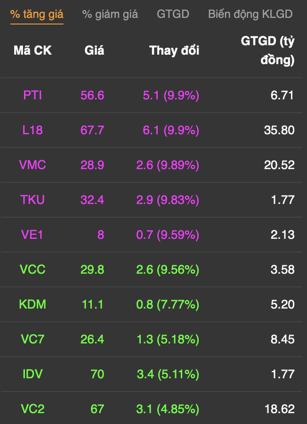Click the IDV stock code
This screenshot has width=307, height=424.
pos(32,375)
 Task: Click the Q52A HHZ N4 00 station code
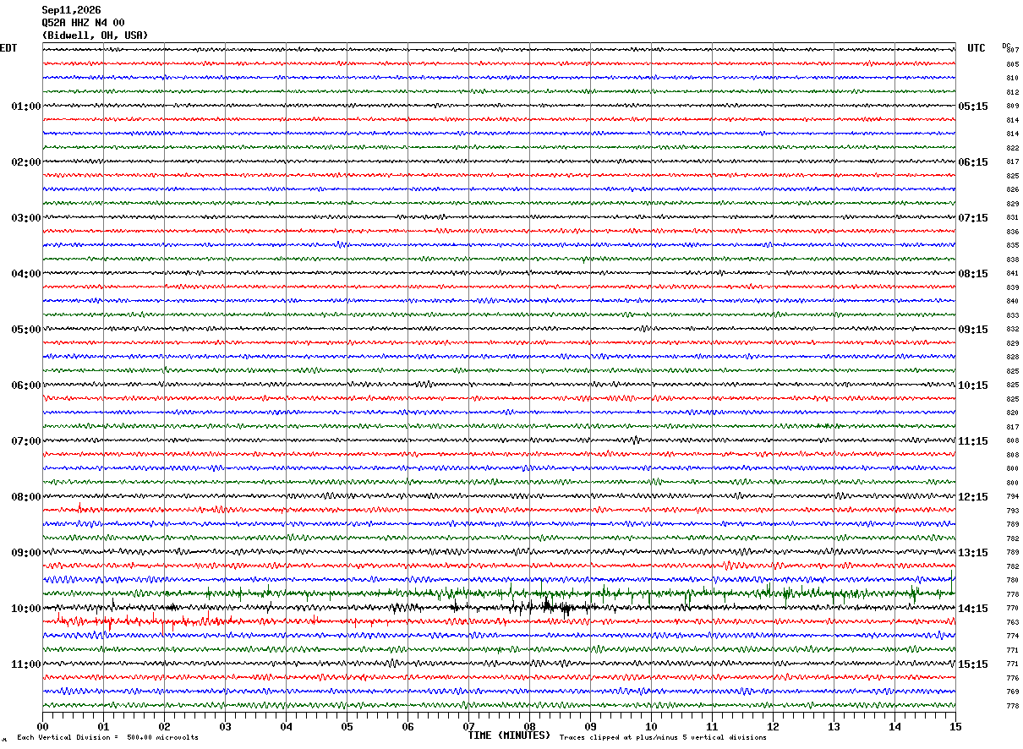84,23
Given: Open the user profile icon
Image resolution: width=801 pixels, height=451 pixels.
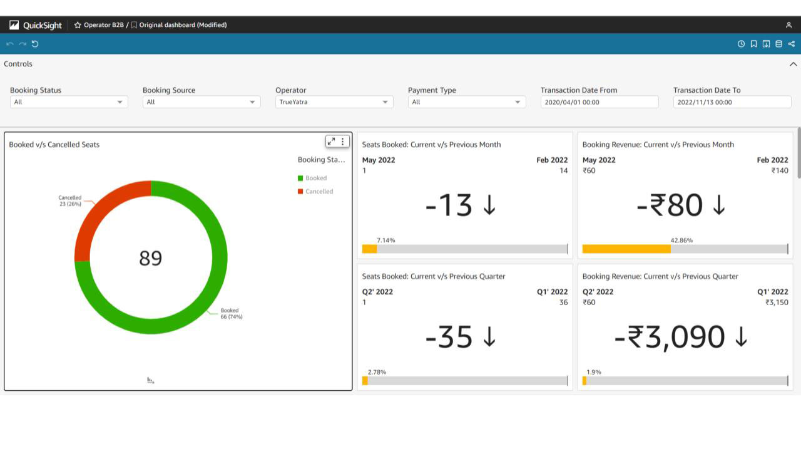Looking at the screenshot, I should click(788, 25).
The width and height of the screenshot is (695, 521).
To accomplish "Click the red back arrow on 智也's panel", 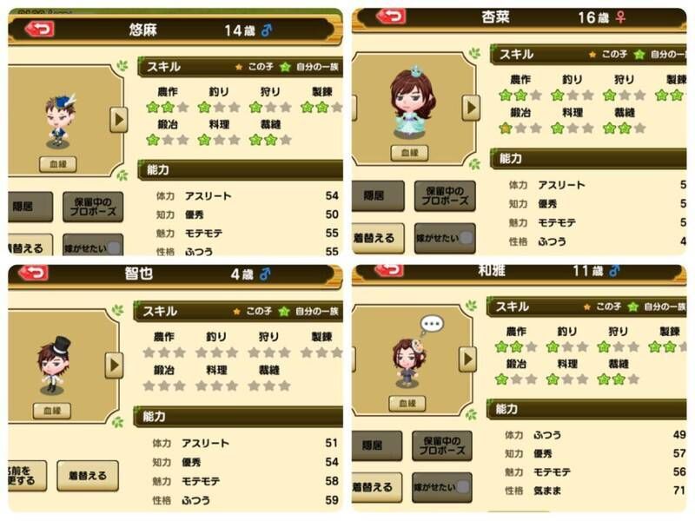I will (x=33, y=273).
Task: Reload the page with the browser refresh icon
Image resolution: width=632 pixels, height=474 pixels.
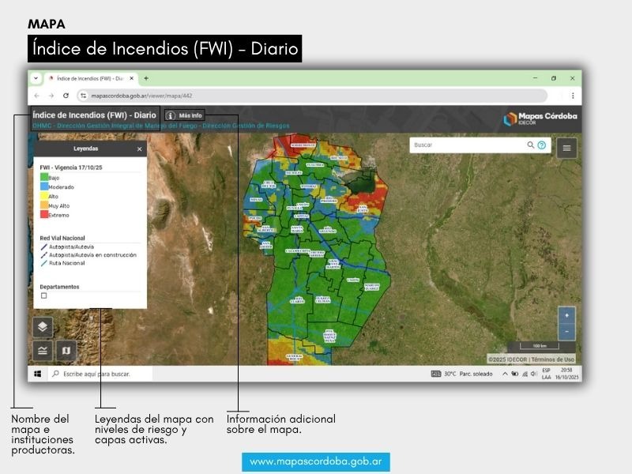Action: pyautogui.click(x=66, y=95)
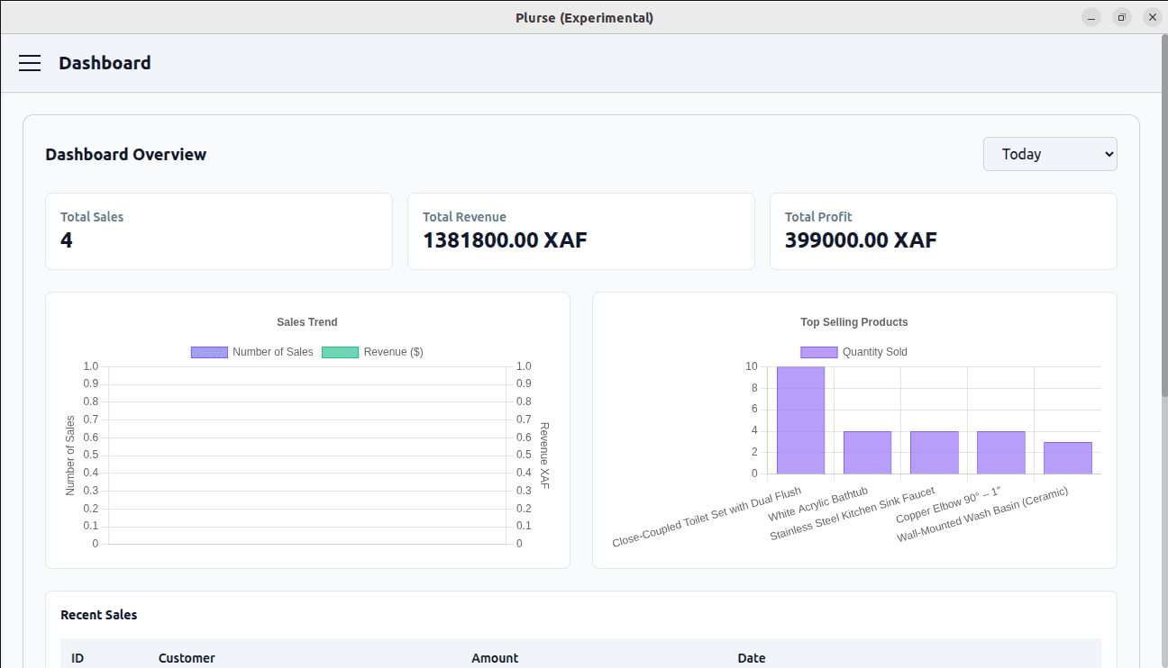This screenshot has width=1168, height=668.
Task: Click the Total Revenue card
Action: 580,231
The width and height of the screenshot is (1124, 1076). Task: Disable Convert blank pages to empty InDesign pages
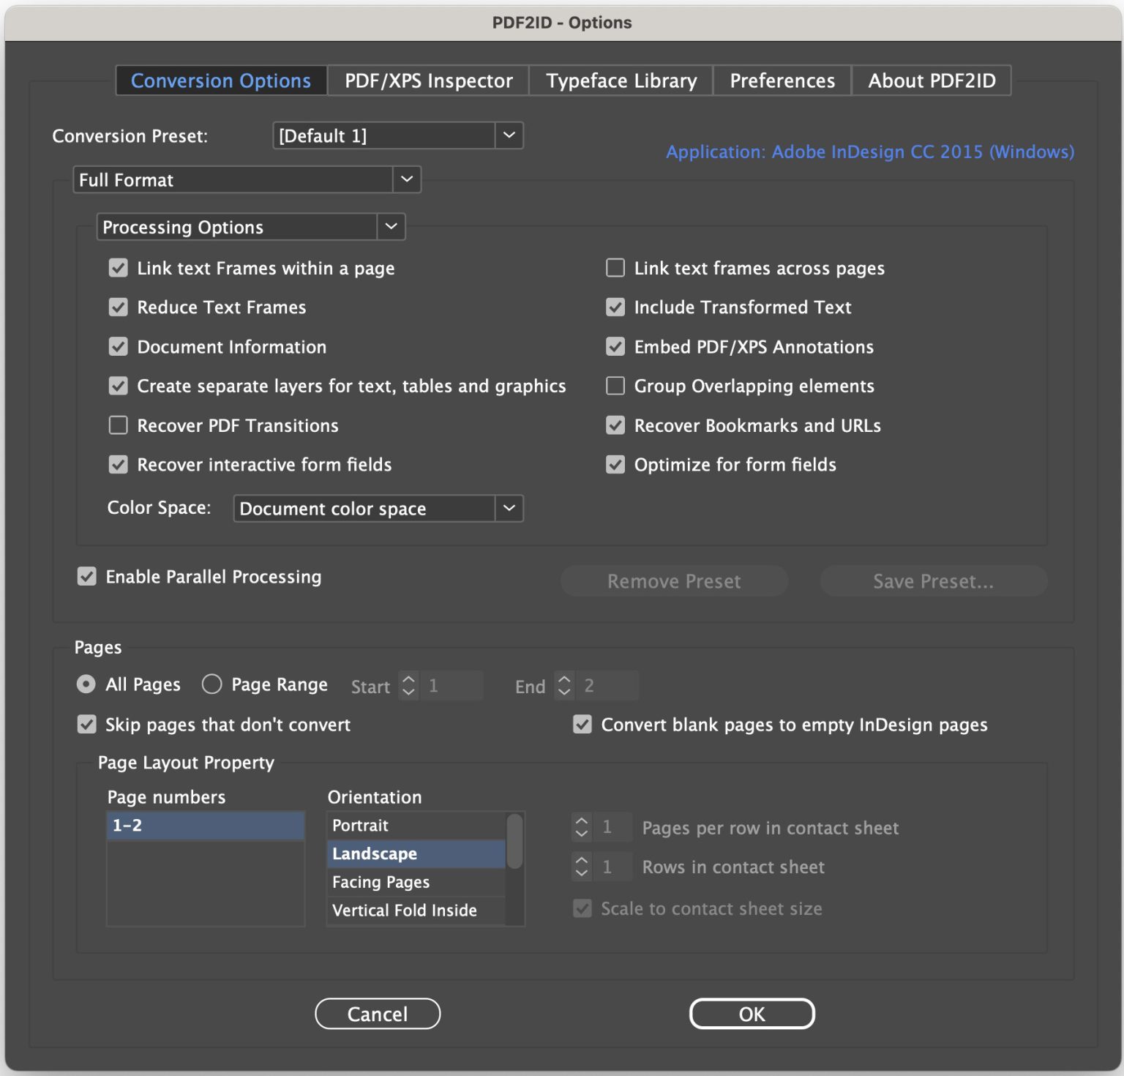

THE PROBLEM. Each line in the records above with "icon" must be returned.

ANSWER TO THIS EXERCISE.
Given: Open the user profile icon
Task: Reload the page with the browser refresh icon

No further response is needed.